Fistulo in Ano
🩺 Fistula-in-Ano: Symptoms and Signs
- 📜 History of perianal abscess - either drained spontaneously or surgically.
- 💧 Persistent or intermittent discharge of pus, mucus, blood, or faecal matter → often causes perianal irritation, itching, and discomfort.
- 🔄 Intermittent course: Periods of healing followed by recurrent opening of the fistula.
- 👁️ Typically a single external opening near the anal verge; occasionally multiple openings may be present.
- ✋ On digital rectal exam (PR): indurated tract may be palpable; applying pressure may produce discharge.
- 🔦 Proctoscopy/sigmoidoscopy can help define the internal opening and exclude associated pathology (Crohn’s, carcinoma).
- ⚠️ Chronic cases may cause excoriation, perianal skin maceration, and foul odour due to continuous leakage.
🧪 Investigations
- 📸 Fistulogram: Contrast study to outline tract (less commonly used now).
- 🔊 Endoanal ultrasound: Helpful for assessing sphincter involvement.
- 🧲 MRI pelvis: Gold standard for complex or recurrent fistulae; maps tract anatomy and relationship to sphincter muscles.
- 🧫 Examination under anaesthesia (EUA): Often both diagnostic and therapeutic; allows accurate probing of the fistula tract.
🔍 Differential Diagnosis
- 🌀 Pilonidal sinus (usually midline and higher in sacrococcygeal region).
- 🔥 Hidradenitis suppurativa (multiple painful nodules/abscesses in groin or perianal area).
- 💧 Incontinence-related skin changes.
- 🌿 Crohn's disease (multiple, branching, complex fistulae are common).
- ⚠️ Trauma or iatrogenic fistula (post-surgical or obstetric injury).
🛠️ Treatment
- 🔍 Identification of tract by probing under GA, then fistulotomy (lay open) → allows healing by granulation from the base. Success rate is high for simple fistulae.
- ⚠️ High fistulae (crossing puborectalis or involving sphincter muscles): risk of faecal incontinence if divided. Require specialist management.

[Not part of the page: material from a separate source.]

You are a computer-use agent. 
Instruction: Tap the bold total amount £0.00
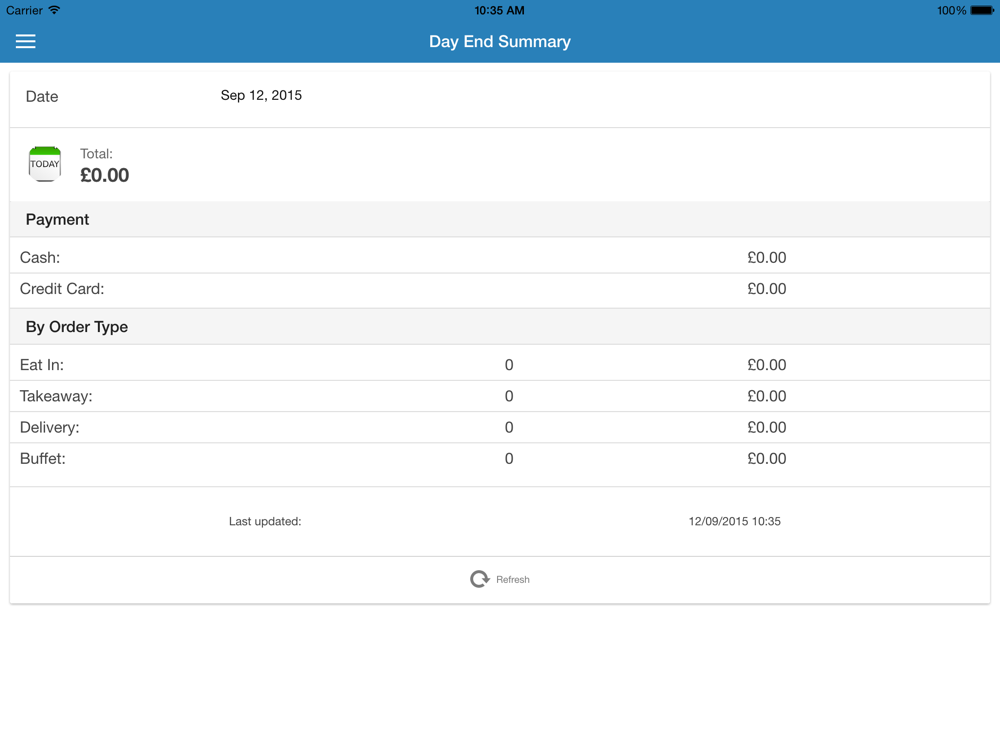click(105, 175)
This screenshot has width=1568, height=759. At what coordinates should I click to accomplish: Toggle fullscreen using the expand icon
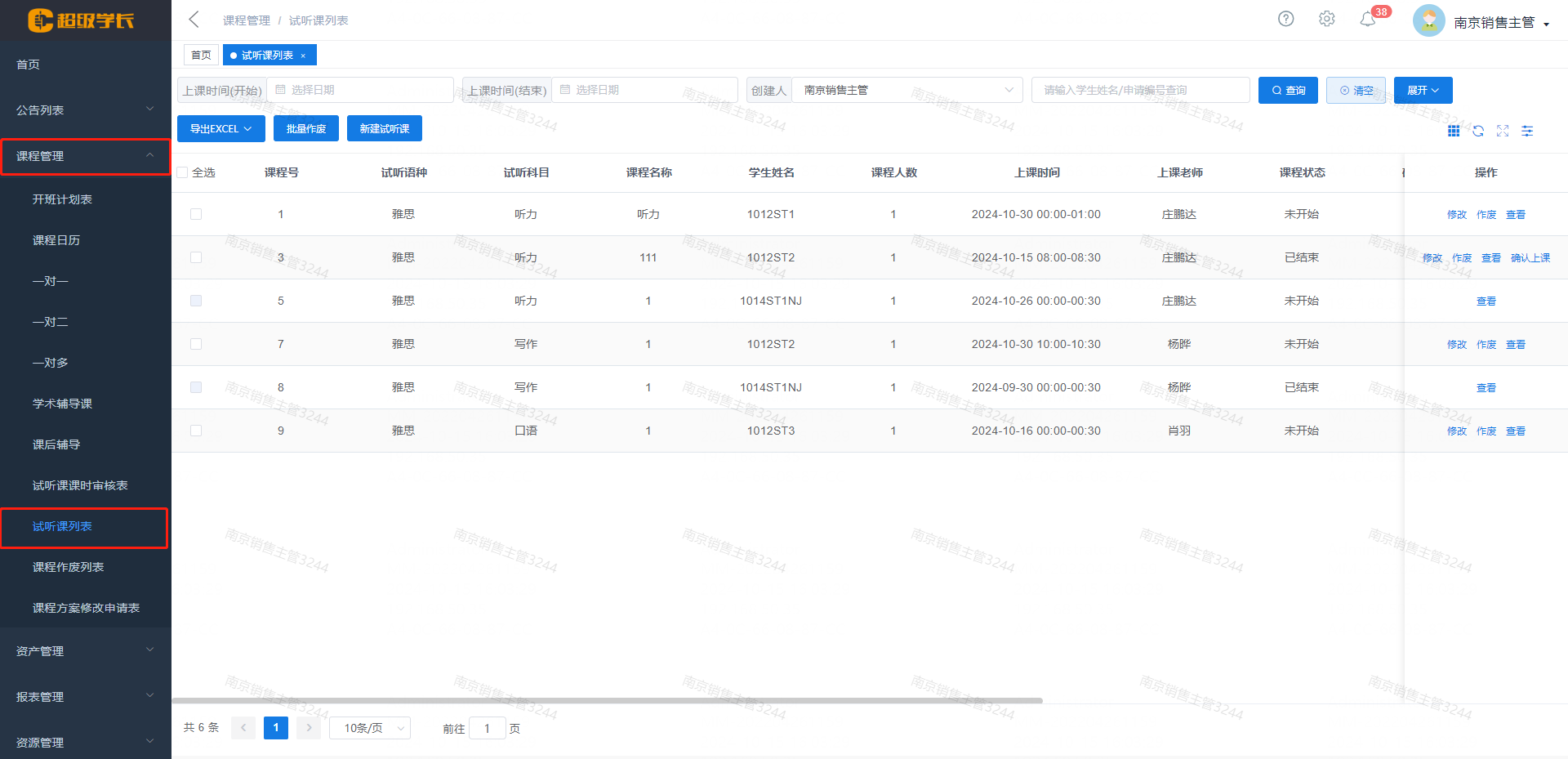(x=1503, y=131)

- 🪢 Seton placement (silk/elastic thread placed in tract): used for complex or high fistulae to allow drainage and fibrosis while preserving sphincter integrity.

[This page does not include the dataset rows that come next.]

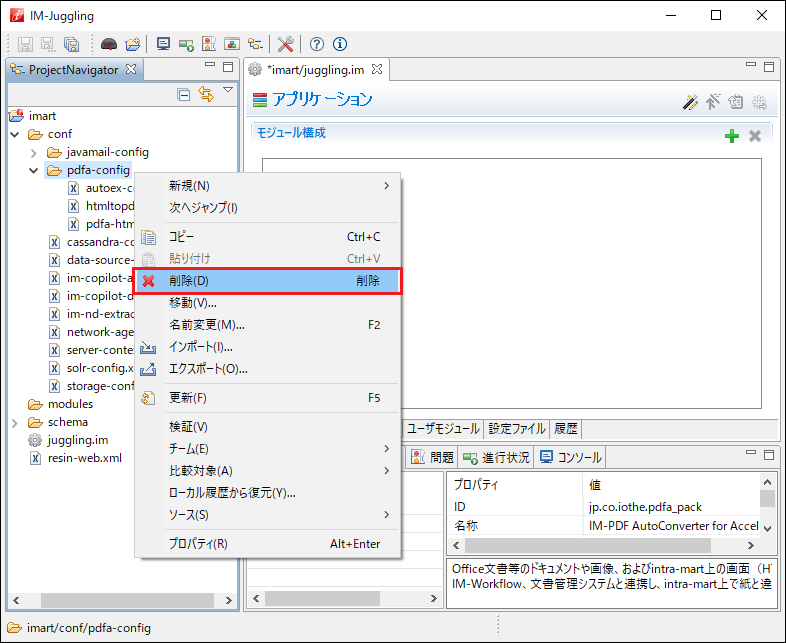Expand the javamail-config folder
Viewport: 786px width, 643px height.
[x=33, y=152]
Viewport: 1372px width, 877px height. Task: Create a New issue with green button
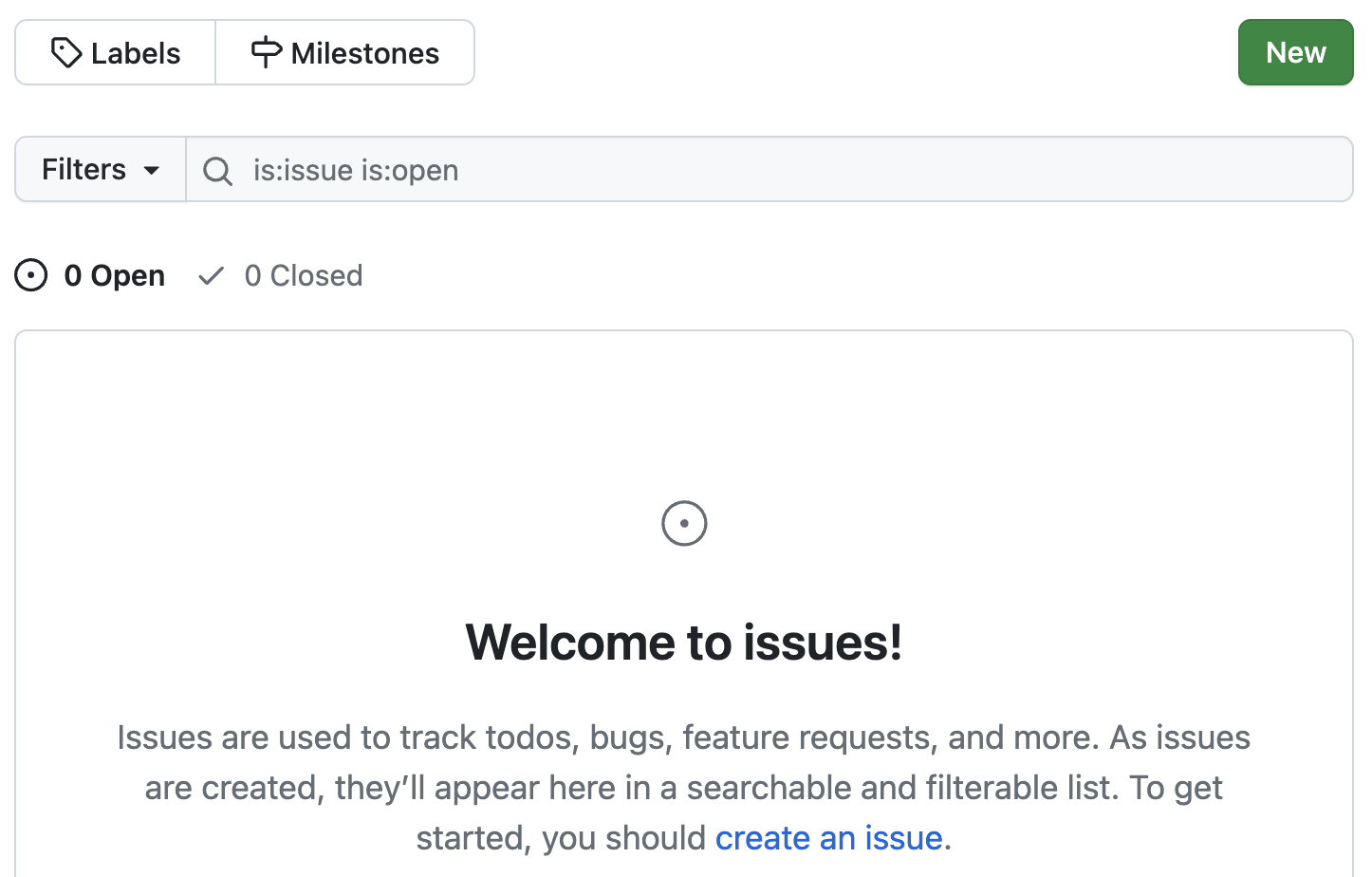1295,53
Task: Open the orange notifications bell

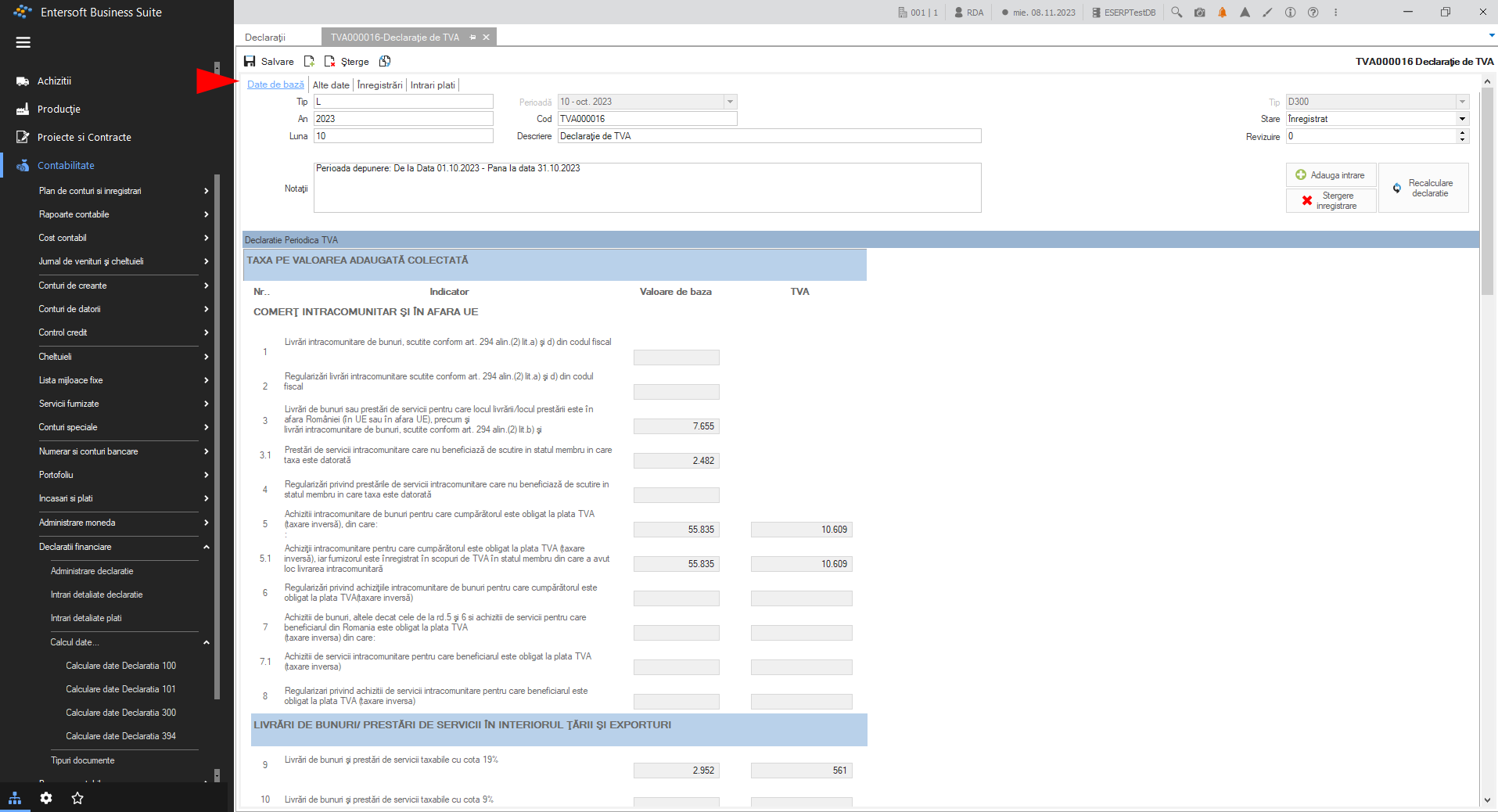Action: (x=1222, y=13)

- 🏥 Two-stage operations may be required to reduce incontinence risk (e.g., staged fistulotomy or advancement flap procedures).
- 💡 Adjuncts: Fibrin glue, bioprosthetic plugs, and LIFT (ligation of intersphincteric fistula tract) are sphincter-preserving alternatives, though recurrence rates vary.

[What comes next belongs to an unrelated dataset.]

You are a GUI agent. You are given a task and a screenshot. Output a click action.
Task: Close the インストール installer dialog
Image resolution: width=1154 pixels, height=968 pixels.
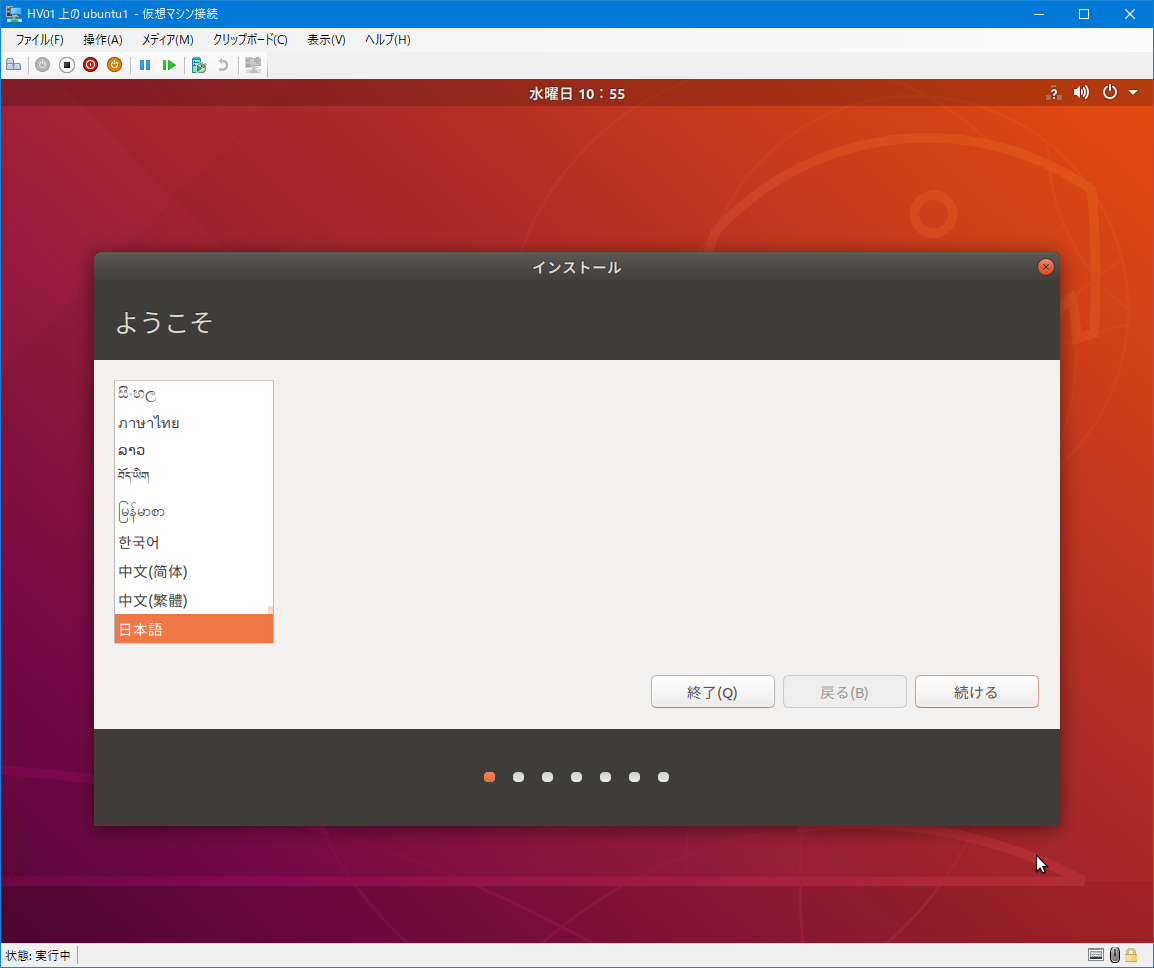[x=1046, y=267]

- 🌿 Crohn’s-associated fistulae → often require combined medical (biologics such as infliximab) and surgical approaches.
💡 Clinical Pearl: In UK practice, most simple low fistulae are treated by fistulotomy. For high/complex tracts, the goal is balance - eradicate sepsis while preserving continence. Always assess for underlying Crohn’s disease if multiple tracts or recurrent presentations.